BEGIN Records for processing

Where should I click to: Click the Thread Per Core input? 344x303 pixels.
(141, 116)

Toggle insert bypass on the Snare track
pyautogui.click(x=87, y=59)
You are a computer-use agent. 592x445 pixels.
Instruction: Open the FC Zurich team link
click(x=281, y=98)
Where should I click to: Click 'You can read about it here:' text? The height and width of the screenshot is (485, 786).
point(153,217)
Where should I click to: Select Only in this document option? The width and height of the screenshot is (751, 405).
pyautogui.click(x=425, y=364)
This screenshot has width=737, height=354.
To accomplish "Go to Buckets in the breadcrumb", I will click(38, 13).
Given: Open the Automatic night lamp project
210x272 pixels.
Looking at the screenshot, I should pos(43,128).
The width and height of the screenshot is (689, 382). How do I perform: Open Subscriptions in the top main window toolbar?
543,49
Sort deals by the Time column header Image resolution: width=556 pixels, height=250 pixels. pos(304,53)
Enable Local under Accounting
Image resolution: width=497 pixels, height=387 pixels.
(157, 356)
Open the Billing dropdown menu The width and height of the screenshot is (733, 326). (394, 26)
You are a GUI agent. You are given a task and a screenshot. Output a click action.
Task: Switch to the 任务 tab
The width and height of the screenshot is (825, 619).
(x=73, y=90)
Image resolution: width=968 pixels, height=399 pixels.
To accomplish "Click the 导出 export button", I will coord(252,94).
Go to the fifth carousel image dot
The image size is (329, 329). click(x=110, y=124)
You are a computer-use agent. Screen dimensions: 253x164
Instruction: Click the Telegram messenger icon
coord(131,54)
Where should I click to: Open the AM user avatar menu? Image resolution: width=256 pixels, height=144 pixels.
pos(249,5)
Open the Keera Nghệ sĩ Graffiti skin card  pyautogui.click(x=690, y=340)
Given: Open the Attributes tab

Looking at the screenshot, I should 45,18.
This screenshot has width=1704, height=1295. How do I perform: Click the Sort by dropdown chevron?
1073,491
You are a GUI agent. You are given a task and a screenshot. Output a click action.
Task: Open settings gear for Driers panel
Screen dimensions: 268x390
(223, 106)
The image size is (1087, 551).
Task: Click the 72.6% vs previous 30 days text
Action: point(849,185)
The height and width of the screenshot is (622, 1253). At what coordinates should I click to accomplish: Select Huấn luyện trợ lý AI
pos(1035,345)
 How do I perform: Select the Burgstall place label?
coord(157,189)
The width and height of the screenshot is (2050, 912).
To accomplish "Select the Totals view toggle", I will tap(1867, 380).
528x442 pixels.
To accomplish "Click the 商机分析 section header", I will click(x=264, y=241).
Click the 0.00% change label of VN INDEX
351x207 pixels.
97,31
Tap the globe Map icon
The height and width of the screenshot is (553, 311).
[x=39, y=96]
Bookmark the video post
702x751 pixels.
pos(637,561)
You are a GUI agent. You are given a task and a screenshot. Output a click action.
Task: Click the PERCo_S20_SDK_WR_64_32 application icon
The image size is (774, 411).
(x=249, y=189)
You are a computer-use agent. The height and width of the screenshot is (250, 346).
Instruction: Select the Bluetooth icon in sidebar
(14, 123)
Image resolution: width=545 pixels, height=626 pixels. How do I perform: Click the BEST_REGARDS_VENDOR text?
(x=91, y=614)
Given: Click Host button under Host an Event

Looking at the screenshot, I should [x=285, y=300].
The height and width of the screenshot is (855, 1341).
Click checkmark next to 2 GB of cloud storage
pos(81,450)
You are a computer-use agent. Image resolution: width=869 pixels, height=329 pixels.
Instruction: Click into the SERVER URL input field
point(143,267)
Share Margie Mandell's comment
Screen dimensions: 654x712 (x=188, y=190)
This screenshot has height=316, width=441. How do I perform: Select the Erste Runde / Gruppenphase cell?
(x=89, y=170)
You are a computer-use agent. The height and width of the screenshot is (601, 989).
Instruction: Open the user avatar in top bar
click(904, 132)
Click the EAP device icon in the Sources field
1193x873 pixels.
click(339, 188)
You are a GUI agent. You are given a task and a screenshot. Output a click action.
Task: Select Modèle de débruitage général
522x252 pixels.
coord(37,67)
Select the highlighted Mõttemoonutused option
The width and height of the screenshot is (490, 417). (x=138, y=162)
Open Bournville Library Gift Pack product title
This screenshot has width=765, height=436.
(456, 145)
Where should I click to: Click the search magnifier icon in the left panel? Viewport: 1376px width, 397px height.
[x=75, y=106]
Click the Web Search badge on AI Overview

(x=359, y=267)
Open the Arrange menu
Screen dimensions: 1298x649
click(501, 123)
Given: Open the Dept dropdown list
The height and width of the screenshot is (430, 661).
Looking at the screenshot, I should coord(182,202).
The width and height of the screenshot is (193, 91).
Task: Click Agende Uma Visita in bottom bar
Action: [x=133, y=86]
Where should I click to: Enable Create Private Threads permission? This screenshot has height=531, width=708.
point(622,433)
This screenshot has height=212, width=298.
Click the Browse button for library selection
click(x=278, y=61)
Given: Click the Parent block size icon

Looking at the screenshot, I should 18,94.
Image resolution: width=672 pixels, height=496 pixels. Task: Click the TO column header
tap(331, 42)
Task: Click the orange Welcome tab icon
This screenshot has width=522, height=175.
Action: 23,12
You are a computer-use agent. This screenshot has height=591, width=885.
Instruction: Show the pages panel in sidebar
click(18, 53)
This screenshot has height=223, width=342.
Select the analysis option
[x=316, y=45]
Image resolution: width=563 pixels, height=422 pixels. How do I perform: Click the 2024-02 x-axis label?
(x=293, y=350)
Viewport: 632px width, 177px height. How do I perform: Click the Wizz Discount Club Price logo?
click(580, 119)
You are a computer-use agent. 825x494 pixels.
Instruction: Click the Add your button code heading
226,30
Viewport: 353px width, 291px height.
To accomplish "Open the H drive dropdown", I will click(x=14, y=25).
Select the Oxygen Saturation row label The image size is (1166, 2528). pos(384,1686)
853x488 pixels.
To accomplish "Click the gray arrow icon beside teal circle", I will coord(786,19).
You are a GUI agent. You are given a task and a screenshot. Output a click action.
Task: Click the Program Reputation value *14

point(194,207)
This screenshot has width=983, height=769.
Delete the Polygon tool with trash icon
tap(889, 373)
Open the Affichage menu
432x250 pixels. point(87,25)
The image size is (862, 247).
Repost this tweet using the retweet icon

END Records for processing

- **Exercise brief**
Once you have identified the lines above that contain "computer", copy each of them.

- **Exercise answer**
You are a computer-use agent. 592x445 pixels.
You are a computer-use agent. Screen dimensions: 253x164
You are a computer-use agent. The height and width of the screenshot is (250, 346).
You are a computer-use agent. Image resolution: width=869 pixels, height=329 pixels.
You are a computer-use agent. The height and width of the screenshot is (601, 989).
You are a computer-use agent. This screenshot has height=591, width=885.
You are a computer-use agent. 825x494 pixels.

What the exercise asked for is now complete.